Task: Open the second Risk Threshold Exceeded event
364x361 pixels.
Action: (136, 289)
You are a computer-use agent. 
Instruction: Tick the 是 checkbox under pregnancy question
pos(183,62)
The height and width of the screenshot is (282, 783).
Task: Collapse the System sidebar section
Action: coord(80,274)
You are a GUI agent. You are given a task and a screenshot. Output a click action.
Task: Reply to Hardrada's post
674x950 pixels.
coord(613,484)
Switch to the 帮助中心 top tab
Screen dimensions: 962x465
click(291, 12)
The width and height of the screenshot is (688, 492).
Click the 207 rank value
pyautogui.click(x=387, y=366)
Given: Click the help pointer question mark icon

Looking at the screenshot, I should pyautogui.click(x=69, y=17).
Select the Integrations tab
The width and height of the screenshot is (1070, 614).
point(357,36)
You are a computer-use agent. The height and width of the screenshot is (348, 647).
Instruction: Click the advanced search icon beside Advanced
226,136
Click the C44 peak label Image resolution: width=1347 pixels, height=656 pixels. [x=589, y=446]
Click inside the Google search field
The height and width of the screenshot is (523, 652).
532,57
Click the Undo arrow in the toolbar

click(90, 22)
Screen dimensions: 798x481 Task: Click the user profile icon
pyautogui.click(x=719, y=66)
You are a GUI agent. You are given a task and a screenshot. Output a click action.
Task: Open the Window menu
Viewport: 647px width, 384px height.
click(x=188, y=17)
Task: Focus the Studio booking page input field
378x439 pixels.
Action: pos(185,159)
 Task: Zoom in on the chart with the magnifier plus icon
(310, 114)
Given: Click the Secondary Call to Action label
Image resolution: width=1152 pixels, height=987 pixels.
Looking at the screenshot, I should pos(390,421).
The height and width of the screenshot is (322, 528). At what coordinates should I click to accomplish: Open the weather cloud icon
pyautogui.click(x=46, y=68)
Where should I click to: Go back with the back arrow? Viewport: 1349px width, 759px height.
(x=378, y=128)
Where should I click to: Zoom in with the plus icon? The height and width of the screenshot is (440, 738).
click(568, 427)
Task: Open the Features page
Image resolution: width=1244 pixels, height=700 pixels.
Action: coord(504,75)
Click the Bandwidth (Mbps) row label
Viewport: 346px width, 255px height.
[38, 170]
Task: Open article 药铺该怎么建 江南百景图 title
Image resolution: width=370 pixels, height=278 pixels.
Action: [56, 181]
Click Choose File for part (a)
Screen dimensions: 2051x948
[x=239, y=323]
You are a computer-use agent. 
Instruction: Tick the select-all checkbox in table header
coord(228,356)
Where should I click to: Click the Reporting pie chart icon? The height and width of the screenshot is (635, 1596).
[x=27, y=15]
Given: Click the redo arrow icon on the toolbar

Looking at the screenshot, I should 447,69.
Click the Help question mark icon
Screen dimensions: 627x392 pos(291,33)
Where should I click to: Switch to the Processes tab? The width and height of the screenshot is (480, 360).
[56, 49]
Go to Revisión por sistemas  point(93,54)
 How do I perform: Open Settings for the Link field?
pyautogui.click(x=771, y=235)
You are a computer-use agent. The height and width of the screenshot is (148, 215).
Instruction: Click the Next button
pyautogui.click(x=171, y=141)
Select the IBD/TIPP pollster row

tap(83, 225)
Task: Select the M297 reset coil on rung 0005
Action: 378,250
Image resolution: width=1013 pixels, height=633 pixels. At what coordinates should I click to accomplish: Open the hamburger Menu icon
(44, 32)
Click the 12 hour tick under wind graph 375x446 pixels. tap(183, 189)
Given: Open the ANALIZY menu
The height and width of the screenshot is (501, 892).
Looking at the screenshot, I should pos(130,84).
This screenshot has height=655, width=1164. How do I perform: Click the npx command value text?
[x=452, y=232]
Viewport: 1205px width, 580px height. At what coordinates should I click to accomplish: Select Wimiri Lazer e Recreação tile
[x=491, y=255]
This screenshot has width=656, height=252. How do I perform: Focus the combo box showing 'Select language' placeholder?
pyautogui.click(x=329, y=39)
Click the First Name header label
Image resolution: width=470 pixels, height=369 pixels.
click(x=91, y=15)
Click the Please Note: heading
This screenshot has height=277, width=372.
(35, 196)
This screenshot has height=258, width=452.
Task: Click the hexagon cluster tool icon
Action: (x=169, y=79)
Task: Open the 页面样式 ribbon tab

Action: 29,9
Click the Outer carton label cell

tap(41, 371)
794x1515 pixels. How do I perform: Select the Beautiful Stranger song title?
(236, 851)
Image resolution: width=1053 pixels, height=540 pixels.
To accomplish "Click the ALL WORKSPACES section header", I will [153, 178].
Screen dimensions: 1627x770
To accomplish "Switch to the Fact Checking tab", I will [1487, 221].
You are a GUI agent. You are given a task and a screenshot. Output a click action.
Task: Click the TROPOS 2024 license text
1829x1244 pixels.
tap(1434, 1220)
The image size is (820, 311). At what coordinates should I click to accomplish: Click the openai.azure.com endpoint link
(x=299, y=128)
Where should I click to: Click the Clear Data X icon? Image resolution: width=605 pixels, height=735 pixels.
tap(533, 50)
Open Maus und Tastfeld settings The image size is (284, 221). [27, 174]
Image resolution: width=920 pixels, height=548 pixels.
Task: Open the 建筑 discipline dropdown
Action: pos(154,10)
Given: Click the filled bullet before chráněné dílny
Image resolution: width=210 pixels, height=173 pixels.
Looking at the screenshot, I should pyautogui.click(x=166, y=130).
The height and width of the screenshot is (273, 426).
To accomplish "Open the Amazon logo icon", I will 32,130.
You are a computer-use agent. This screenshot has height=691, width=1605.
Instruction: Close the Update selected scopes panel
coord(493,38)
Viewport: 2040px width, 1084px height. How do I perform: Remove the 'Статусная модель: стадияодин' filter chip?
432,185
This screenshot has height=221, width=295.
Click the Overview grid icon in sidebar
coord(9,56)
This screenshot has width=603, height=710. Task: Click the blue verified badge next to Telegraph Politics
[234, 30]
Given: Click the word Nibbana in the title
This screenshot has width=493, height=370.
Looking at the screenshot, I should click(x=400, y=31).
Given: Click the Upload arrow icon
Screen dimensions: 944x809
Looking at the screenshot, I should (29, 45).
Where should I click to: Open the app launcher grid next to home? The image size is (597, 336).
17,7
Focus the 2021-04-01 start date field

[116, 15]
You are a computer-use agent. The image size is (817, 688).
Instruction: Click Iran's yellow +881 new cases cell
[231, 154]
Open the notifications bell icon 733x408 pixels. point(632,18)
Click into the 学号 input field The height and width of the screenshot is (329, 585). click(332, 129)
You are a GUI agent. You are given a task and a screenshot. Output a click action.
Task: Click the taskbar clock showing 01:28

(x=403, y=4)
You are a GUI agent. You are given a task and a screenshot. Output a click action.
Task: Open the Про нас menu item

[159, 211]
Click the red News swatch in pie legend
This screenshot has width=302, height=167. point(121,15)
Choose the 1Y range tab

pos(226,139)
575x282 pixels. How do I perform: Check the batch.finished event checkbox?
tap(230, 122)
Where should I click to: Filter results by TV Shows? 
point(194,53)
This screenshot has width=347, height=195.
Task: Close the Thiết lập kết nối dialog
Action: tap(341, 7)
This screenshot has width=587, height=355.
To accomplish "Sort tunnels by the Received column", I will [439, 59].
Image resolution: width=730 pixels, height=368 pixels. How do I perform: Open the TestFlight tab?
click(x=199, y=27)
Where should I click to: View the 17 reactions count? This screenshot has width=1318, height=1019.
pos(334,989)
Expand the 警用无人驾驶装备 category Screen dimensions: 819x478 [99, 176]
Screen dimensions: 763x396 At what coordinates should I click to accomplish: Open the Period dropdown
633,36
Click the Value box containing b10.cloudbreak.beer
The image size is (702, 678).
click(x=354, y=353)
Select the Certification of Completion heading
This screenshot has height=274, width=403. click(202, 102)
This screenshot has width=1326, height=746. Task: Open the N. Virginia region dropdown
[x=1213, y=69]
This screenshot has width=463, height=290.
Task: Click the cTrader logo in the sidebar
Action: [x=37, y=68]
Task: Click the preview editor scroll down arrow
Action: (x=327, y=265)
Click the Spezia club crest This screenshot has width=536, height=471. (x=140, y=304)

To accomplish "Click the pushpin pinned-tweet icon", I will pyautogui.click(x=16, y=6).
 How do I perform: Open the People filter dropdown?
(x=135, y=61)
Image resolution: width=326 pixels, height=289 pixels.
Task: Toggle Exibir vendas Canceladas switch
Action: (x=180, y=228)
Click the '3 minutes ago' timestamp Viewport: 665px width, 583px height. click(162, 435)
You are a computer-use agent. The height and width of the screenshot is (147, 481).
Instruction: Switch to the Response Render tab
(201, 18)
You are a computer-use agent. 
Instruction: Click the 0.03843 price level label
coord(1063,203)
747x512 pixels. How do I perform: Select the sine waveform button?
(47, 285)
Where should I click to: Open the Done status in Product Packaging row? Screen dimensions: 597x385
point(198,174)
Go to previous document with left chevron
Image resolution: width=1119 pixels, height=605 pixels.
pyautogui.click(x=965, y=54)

──────────────────────────────

Rewrite the data from its first line through the line containing "Action: coord(80,274)", changing "Risk Threshold Exceeded" to "Limit Breached" and leaving everything else as it is.

Written response
Task: Open the second Limit Breached event
364x361 pixels.
Action: (136, 289)
You are a computer-use agent. 
Instruction: Tick the 是 checkbox under pregnancy question
pos(183,62)
The height and width of the screenshot is (282, 783).
Task: Collapse the System sidebar section
Action: coord(80,274)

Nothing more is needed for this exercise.